Perhaps what we need now is a new movement: one that focuses on rethinking the medicalized model, which allows only physicians to practice abortion legally. One recent British study has suggested that nurses and midwives should be able to perform abortions legally.3
There is another way, however, and it has historical precedent: self-induced miscarriage via abortifacients. In many parts of the world, this kind of abortion is still the norm, particularly where medicalized abortion is criminalized. And it’s becoming so, more and more, even where abortion is permitted, particularly as access to doctor-facilitated abortion declines. In the past few years, cases of self-induced abortion via pills (misoprostol and mifepristone) have been on the rise. Women on Web will send abortion pills to women worldwide, and its website features not only success stories but also an animated video with detailed instructions. 100,000 women in Texas alone allegedly attempted abortion by pills purchased in Mexico in 2015. Before legal medical abortion was around, most women attempted self-abortion not through mechanical means but via herbs, potions, and pills.4 In recent years in the US and Europe, a feminist self-help literature focusing on educating women about self-abortion has publicized some of these herbal techniques.5
Many women desire to manage their reproductive health on their own and sometimes in private. They may want to induce abortion in a space they’re comfortable with, on their own timeline, and without the supervision of outsiders, even supportive doctors.

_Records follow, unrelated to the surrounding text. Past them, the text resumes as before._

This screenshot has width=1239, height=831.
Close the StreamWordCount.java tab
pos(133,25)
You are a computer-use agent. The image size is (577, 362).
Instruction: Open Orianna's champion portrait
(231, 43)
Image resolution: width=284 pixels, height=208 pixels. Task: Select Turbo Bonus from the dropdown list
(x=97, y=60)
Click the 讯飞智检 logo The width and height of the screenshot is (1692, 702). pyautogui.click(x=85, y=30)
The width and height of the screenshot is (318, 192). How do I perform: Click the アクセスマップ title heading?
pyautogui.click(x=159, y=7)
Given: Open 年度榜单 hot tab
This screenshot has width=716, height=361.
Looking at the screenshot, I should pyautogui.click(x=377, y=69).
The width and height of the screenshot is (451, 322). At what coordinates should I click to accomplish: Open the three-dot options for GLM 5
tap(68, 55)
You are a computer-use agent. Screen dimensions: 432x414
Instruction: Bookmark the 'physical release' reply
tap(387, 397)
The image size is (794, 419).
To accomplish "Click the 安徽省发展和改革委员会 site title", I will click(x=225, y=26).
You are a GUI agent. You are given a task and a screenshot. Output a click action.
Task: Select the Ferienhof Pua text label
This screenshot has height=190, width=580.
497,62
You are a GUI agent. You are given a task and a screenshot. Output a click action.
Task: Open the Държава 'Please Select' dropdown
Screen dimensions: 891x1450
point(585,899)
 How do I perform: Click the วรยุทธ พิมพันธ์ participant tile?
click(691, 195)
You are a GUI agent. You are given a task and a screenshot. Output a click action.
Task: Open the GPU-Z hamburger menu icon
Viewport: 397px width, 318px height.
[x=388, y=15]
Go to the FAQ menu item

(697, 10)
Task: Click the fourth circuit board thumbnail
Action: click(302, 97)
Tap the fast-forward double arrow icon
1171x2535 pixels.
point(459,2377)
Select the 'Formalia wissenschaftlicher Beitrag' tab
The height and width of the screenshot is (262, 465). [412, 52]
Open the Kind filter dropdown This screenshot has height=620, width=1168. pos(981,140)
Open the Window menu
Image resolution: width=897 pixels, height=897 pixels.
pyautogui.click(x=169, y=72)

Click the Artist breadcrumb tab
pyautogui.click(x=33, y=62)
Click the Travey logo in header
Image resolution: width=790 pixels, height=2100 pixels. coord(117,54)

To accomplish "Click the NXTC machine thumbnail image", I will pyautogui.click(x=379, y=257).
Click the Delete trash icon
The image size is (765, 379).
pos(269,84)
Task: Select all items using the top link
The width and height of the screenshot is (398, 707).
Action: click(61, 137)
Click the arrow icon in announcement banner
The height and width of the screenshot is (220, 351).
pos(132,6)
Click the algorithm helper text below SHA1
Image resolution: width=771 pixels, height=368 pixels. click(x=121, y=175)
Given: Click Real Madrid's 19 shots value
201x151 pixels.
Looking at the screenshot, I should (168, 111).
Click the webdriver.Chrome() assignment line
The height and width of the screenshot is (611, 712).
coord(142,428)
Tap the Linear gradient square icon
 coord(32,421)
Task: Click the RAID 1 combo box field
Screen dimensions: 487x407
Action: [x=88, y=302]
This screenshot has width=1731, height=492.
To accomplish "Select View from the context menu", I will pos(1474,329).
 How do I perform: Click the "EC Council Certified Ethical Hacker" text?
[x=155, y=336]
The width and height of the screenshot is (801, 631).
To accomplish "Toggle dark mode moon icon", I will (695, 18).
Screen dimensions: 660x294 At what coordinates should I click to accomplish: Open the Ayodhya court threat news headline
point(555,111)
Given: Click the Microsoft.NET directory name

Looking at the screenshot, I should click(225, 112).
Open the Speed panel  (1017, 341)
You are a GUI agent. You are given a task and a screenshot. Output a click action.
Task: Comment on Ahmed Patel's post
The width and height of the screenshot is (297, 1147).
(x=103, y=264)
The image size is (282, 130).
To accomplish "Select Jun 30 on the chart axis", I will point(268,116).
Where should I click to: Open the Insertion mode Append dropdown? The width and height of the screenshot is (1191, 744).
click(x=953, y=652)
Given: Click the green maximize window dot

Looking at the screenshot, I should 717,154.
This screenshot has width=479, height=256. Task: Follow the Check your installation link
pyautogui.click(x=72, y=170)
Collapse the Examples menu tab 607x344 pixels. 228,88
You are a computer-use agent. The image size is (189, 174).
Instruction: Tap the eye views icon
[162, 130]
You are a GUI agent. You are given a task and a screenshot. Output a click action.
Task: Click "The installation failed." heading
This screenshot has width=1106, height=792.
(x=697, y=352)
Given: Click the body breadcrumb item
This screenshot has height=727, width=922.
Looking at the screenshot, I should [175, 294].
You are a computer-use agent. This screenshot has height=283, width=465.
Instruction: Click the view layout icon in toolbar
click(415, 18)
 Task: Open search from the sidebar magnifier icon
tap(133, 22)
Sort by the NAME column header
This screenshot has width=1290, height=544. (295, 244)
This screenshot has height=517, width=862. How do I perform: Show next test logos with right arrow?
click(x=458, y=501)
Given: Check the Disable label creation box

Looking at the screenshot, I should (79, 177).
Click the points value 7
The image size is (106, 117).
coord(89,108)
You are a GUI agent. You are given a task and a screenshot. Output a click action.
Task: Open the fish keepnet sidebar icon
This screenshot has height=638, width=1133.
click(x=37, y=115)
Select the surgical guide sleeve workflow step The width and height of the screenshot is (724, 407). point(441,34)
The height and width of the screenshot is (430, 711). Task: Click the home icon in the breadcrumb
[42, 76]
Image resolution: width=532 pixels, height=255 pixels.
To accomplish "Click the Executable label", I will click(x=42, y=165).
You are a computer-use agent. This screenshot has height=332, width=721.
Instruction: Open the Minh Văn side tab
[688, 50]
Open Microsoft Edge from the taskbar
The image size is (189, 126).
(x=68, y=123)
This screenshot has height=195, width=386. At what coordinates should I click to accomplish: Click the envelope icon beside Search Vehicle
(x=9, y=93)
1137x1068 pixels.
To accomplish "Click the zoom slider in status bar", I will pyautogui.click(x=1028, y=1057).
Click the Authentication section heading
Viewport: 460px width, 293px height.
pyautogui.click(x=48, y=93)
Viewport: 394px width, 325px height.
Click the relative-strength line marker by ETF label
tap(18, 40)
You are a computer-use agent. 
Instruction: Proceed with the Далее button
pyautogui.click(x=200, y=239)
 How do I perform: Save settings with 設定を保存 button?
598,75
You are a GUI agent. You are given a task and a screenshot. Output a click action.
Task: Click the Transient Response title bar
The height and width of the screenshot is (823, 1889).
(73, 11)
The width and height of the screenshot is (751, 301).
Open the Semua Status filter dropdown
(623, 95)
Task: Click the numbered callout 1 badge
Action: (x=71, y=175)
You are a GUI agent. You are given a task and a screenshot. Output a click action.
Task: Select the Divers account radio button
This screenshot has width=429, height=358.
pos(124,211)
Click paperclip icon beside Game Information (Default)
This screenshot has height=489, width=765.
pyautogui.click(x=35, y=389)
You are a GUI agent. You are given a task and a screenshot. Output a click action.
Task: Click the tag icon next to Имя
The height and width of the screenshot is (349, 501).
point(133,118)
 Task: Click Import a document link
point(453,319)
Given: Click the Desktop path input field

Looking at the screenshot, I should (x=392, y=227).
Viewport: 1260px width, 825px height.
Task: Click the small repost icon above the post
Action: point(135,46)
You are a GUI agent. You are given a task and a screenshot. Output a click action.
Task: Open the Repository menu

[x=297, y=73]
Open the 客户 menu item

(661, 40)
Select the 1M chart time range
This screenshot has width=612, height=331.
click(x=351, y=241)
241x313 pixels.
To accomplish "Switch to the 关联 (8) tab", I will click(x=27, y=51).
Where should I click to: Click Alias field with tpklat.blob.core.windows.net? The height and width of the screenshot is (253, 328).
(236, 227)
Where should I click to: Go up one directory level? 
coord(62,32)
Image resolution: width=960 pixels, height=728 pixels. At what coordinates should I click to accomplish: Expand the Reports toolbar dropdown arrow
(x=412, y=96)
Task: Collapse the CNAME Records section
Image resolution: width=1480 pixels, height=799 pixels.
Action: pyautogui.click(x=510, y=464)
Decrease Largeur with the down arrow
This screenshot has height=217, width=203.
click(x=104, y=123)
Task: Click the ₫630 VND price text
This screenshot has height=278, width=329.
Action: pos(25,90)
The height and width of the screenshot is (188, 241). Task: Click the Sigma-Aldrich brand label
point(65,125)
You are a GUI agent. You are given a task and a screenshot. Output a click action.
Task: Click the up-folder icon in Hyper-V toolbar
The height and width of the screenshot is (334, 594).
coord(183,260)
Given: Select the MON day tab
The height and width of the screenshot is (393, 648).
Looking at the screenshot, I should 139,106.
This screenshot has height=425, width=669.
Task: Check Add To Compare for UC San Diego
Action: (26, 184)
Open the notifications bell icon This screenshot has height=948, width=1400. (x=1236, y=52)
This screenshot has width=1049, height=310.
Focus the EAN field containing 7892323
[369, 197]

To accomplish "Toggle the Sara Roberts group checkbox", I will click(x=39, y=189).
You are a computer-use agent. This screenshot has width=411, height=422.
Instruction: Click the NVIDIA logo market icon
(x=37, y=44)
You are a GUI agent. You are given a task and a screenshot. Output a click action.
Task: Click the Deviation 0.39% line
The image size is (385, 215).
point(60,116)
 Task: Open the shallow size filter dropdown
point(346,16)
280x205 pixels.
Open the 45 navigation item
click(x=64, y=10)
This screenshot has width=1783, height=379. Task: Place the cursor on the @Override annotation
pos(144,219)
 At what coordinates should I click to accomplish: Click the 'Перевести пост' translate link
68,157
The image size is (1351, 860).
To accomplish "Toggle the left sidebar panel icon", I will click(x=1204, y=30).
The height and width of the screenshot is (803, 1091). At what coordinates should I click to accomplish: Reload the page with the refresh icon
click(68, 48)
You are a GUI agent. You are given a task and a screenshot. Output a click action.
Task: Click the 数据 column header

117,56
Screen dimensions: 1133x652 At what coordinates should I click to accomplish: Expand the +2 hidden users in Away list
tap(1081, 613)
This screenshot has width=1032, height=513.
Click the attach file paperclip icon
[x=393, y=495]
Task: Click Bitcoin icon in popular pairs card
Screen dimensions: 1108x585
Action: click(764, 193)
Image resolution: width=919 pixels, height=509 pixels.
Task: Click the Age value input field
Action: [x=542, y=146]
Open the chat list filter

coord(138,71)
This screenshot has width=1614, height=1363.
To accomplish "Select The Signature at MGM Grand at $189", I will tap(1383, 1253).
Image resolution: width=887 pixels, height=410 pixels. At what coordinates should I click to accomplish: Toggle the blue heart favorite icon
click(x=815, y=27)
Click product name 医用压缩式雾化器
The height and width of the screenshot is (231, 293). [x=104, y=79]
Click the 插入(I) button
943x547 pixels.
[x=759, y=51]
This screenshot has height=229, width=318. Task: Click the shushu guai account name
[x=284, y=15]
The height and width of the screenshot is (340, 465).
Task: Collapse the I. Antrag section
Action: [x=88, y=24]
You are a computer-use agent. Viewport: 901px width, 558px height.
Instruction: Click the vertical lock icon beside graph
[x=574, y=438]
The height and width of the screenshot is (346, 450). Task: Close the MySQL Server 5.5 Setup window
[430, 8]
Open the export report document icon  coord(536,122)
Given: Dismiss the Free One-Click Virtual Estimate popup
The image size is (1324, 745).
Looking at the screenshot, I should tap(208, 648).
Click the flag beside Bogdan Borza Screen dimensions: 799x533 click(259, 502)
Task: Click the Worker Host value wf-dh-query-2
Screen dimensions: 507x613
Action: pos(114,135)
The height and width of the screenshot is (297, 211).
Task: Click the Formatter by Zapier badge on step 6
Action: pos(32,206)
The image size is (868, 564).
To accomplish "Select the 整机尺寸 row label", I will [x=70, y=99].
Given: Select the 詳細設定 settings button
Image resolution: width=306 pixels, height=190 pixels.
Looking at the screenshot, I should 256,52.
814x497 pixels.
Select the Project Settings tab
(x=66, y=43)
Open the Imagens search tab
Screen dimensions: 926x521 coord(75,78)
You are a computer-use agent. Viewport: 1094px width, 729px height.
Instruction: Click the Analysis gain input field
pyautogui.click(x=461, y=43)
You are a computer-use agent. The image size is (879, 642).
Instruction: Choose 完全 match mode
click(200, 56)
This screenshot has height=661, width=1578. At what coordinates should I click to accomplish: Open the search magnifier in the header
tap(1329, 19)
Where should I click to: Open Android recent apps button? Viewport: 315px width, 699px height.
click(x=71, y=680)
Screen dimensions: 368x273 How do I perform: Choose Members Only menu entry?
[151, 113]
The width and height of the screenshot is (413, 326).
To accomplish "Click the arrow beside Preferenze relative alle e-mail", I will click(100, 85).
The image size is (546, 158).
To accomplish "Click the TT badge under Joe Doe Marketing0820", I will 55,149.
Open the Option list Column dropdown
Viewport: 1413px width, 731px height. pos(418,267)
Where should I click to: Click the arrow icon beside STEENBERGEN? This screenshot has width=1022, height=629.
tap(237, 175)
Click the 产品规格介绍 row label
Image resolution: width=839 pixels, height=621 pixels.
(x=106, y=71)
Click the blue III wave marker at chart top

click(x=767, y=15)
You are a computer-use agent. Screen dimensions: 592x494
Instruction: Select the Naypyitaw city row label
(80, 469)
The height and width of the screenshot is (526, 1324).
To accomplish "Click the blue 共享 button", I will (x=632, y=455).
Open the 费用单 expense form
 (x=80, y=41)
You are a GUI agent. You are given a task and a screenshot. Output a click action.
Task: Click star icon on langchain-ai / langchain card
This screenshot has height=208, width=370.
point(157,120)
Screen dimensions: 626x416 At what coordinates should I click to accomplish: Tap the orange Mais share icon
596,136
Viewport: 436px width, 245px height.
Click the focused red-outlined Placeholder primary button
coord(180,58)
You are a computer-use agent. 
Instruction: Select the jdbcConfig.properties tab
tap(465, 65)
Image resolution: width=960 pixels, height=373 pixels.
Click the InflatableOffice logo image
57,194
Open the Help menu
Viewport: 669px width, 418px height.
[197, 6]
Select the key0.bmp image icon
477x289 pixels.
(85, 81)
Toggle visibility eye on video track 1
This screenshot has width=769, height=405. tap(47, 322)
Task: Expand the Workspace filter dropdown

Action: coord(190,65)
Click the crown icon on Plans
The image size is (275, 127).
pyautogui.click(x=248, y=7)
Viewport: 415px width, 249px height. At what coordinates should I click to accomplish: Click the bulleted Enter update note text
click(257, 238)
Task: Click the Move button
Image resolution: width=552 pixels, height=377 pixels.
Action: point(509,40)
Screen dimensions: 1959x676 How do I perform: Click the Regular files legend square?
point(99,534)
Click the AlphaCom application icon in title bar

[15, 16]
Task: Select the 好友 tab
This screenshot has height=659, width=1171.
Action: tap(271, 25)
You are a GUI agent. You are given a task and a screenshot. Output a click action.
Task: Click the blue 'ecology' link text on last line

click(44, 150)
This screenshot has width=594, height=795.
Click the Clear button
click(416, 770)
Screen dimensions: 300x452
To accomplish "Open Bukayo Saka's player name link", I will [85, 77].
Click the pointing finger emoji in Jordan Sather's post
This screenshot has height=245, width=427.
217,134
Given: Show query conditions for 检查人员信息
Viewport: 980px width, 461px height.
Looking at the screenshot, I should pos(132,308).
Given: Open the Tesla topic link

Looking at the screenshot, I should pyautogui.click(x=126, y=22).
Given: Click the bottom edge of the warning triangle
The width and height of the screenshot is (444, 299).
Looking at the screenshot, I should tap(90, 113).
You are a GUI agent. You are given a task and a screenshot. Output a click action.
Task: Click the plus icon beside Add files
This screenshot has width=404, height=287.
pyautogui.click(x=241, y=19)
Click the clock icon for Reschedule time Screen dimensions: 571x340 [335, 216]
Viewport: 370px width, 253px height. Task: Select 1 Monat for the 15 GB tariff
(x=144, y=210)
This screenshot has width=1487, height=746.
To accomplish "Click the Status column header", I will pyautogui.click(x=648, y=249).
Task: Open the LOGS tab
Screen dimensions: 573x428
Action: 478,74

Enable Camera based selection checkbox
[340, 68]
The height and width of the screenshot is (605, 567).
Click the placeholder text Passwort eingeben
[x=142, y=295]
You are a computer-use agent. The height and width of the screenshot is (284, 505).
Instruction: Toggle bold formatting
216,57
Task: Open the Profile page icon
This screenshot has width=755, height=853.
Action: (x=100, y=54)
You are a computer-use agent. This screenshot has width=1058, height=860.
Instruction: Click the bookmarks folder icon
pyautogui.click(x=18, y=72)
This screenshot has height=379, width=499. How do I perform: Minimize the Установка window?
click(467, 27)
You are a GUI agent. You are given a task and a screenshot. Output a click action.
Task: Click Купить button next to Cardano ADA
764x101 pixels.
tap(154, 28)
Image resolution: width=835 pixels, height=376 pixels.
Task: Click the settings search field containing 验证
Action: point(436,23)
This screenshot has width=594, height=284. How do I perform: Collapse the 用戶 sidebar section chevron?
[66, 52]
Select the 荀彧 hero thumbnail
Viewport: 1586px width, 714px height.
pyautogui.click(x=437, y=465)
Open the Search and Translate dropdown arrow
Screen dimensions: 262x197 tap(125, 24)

Indeed, women have long resisted the regulation of their reproductive rights, even when it is, on the surface, supportive of abortion. In the Soviet Union, where abortion was decriminalized in 1920, things didn’t go as expected. Government officials bemoaned the fact that most women, rather than availing themselves of the new, state-run, medicalized procedure, preferred instead to continue seeking the services of the babka or midwife/healer. She had a long history of successful reproductive care, she was discreet, and she was local.6 What does this tell us? Perhaps a system controlled by the medical profession and/or the state will never work.
Maybe it’s time to begin a new abortion rights movement — one that focuses on giving women themselves control over the process. How would this work, and how would we get there? I have no idea, but it’s worth thinking about. After all, is there any possibility of choice without autonomy?
- Angelika Albaladejo, “A ‘Witch Hunt against Poor Women’: Across the Americas, Abortion Laws Are Harming Health and Security,” World Policy Journal 33.4 (January 7, 2017): 26–34. Return to text.
- Teresa A Saultes, Diane Devita, and Jason D. Heiner, “The Back Alley Revisited: Sepsis after Attempted Self-Induced Abortion,” Western Journal of Emergency Medicine 10.4 (November 2009): 278–80. Return to text.
- Sally Sheldon and Joanne Fletcher, “Vacuum Aspiration for Induced Abortion Could Be Safely and Legally Performed by Nurses and Midwives,” J Fam Plann Reprod Health (January 18, 2017). Return to text.
- John M. Riddle, Eve’s Herbs: A History of Contraception and Abortion in the West (Cambridge, MA: Harvard University Press, 1997). Return to text.
- Sage-Femme Collective, Natural Liberty: Rediscovering Self-Induced Abortion Methods (Las Vegas: Sage Femme!, 2008); Uni Tiamat, Herbal Abortion: The Fruit of the Tree of Knowledge (Las Vegas: Sage Femme!, 1994). Return to text.
- Wendy Z. Goldman, Women, the State and Revolution: Soviet Family Policy and Social Life, 1917-1936 (Cambridge University Press, 1993), 285. Return to text.